Abrams was Secretary/Treasurer of the Social Psychology Section of the British Psychological Society (BPS) (1985-9). He joined the Executive Committee and served as Secretary of the European Association of Social Psychology (1999-2005). He is a founding Trustee and member of the Board of Directors for the newly created Academy for Learned Societies in the Social Sciences and was elected chair of its Committee of Learned Societies (2000-2005). He was re-elected to Council of the Academy of Social Sciences from 2009-12. From 2003-6 he was member of the British Psychological Society Board of Trustees and Chair of the Research Board.
He served for 6 years on the ESRC Research Board and Grant Award Panel, and has been a member of a variety of ESRC panels and initiatives. He was a member of the REF 2014 panel for Psychology and has served on various international grant panels including for the European Research Council.

He was elected to the Council of Society for the Psychological Study of Social Issues (American Psychological Association, Division 9) in 2009 and 2012 was elected president, the first to be elected from outside the US in its 70 year history.

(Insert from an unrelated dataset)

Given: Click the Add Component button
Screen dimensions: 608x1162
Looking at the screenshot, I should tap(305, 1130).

He was appointed Vice President (Social Sciences) of the British Academy from 2017-20. He currently chairs its Cohesive Societies programme, its collaborative BA/Nuffield Foundation research programme on Understanding Communities. Since 2020 he has been the academic lead for the BA's Covid and Society policy work.

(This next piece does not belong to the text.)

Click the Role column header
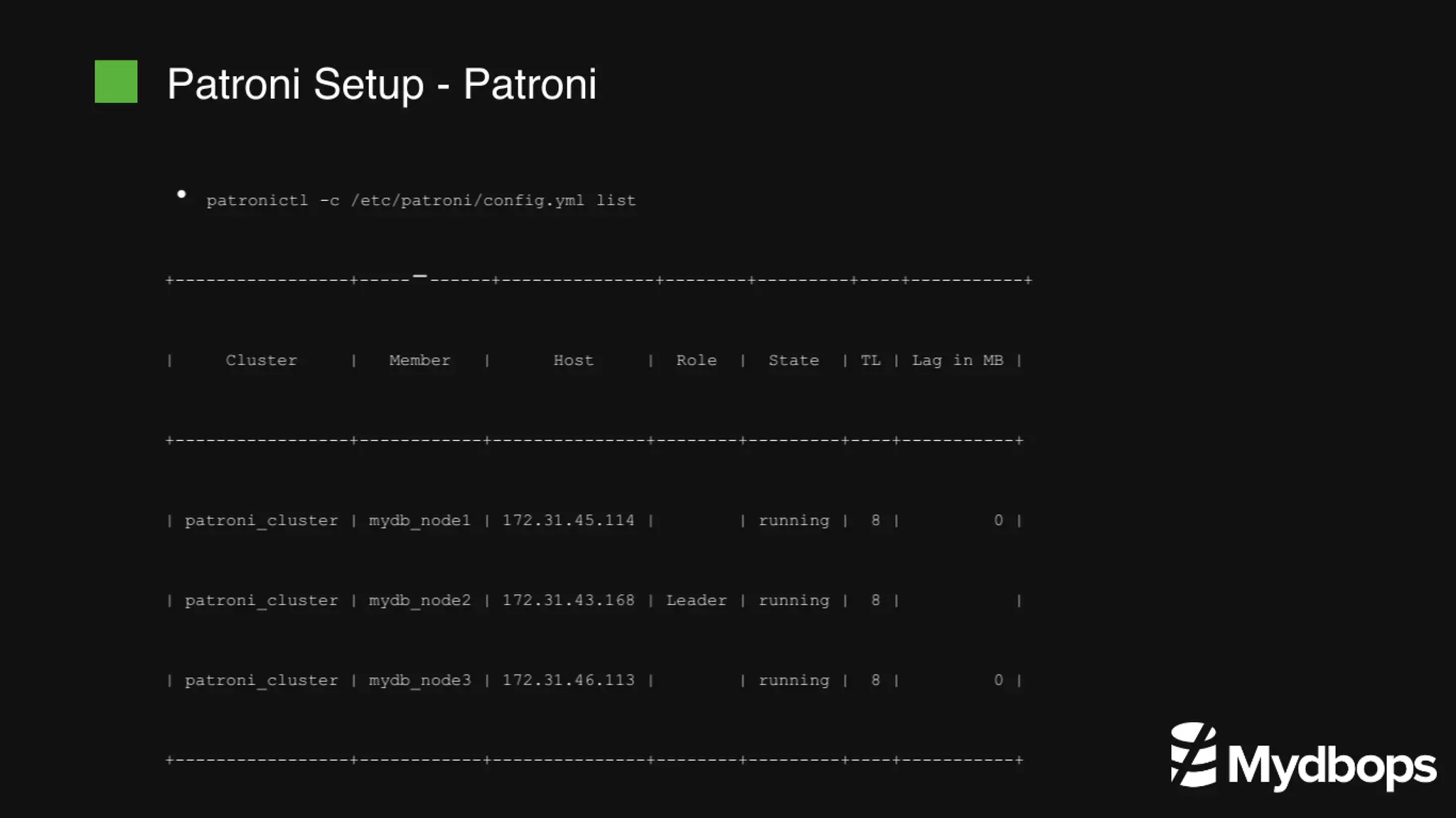[697, 360]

Abrams was appointed Officer of the Order of the British Empire (OBE) in the 2023 New Year Honours for services to social sciences.

==Research==
Abrams' work tackles major societal challenges through the lens of social psychology, characterised by theoretically driven inquiry that combines laboratory experiments, field studies and surveys. His work has integrated European and North American traditions in social psychology. For the journal Group Processes and Intergroup Relations, now in its 25th year, Abrams is Chief Editor (with Michael Hogg).

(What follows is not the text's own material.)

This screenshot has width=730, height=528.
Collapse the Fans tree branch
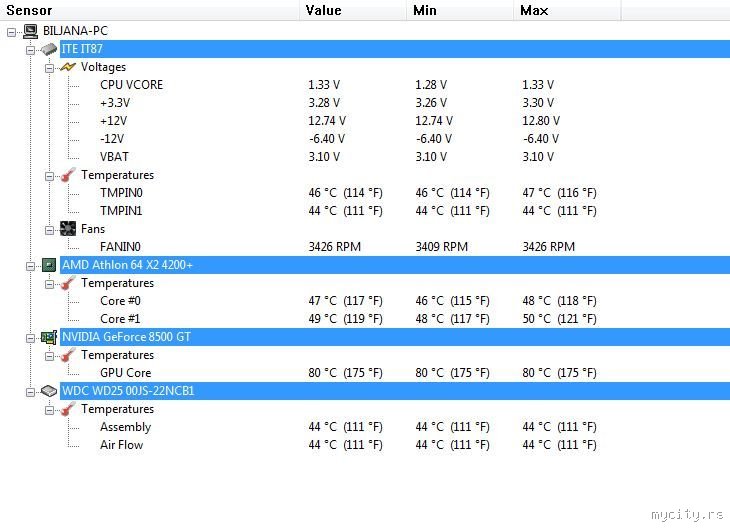(x=49, y=230)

Abrams' early work explored how young people's social identity affected their economic and political choices, and he then continued with projects on young people's responses to the HIV-AIDS epidemic. He co-authored the book Social Identifications with his lifelong collaborator Michael A. Hogg

Later, Abrams' built a large-scale research programme into the role of prejudice in contemporary societies, covering many different aspects ranging from rape myth acceptance to age discrimination and stereotype threat. He directed the Equality and Human Rights Commission's first (2006) and subsequent (2017) benchmarking surveys of prejudice across Britain, and led a series of surveys and reports for Age UK and the Department for Work and Pensions on age discrimination, as well as developing and leading the first European Social Survey module on the topic. One of the major outcomes of this work was newfound attention to how ageism seriously affects the young as well as the old.

===COVID-19===
During the COVID-19 pandemic, Abrams led a major review by the British Academy for the UK Government Office For Science to assess the long-term societal impact of COVID-19 in areas such as health and well-being, communities culture and belonging and knowledge, skills and employment. The review drew from research across the humanities and social sciences, and led to two major reports which detailed the impact, effect and policy opportunities arising from the pandemic. The review found nine areas of long-term societal impact, seven strategic goals for policy makers, and five core principles for social and economic recovery.

== Bibliography ==
- Abrams, D., Christian, J.N, & Gordon D. (Eds.) (2007), Multidisciplinary handbook of social exclusion research. Oxford: Wiley-Blackwell. ISBN 978-0-470-09513.
- Abrams, D., & Hogg, M.A. (Eds., 1999) Social Identity and Social Cognition. Oxford: Blackwell. ISBN 978-0-631-20642-2
- Hogg, M.A., & Abrams, D. (1988) Social Identifications: A Social Psychology of Intergroup Relations and Group Processes, London: Routledge. ISBN 978-0-415-00694-1/ 00694-3.